Why does range drop at high speed?
Air drag rises very fast as speed increases. A small speed increase can add large power demand, especially with a standing rider and headwind.
What reserve should I use?
A 10% to 20% reserve is useful for daily rides. Use more reserve for cold weather, hills, unknown routes, or older battery packs.
What does battery health mean?
Battery health estimates remaining capacity after aging. A new pack may be near 100%. An older pack may hold less energy and sag more under load.

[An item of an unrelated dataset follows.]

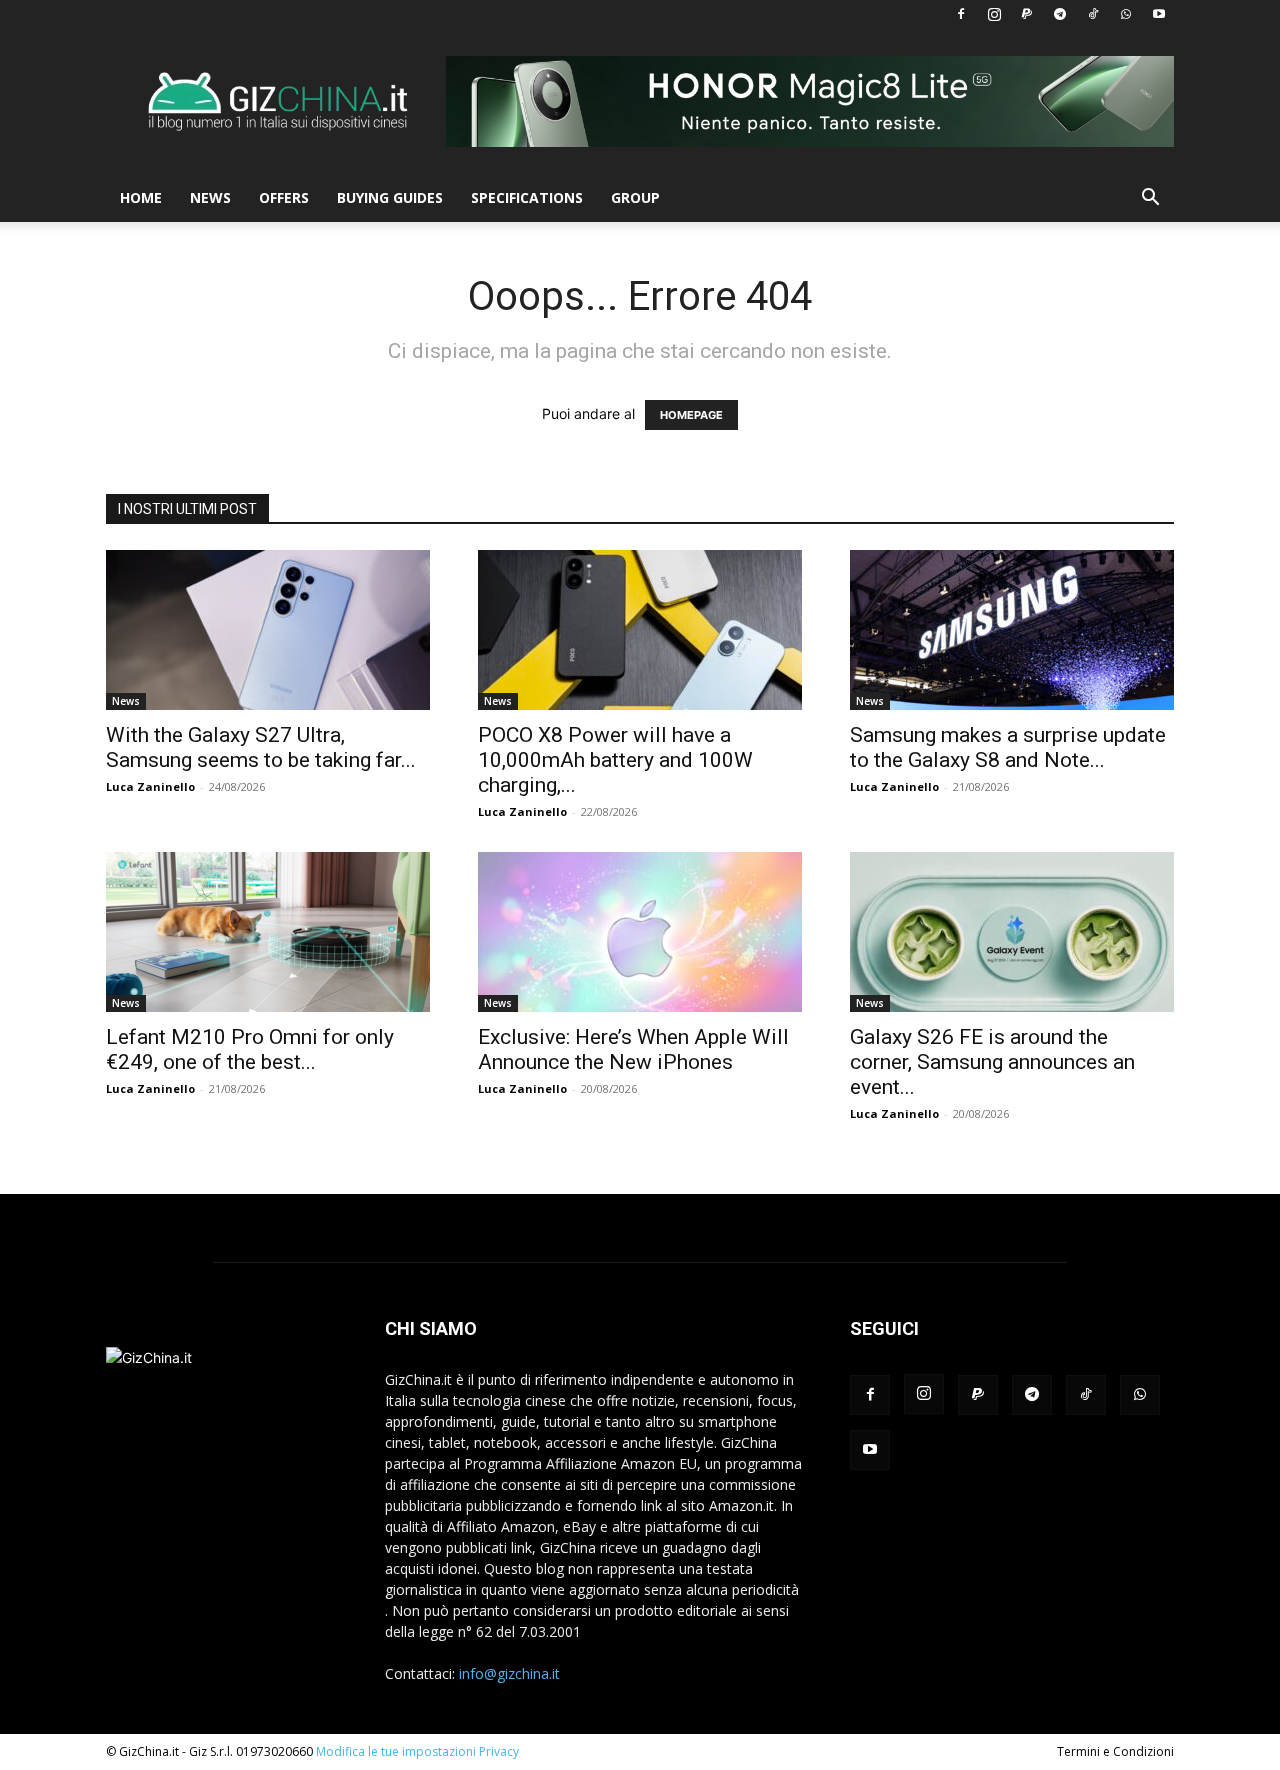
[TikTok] (1093, 14)
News (210, 197)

Does regenerative braking increase range?
It can help on downhill sections and repeated braking. It rarely recovers all climbing energy. The calculator models partial recovery through the regen efficiency field.
What is a good C rate?
A lower average C rate is easier on cells. High C rate means more current stress, more heat, and more voltage sag during acceleration.
Why are real results different?
Real rides include wind gusts, pavement changes, tire pressure, braking, traffic, battery sag, and temperature shifts. Treat the result as a planning estimate.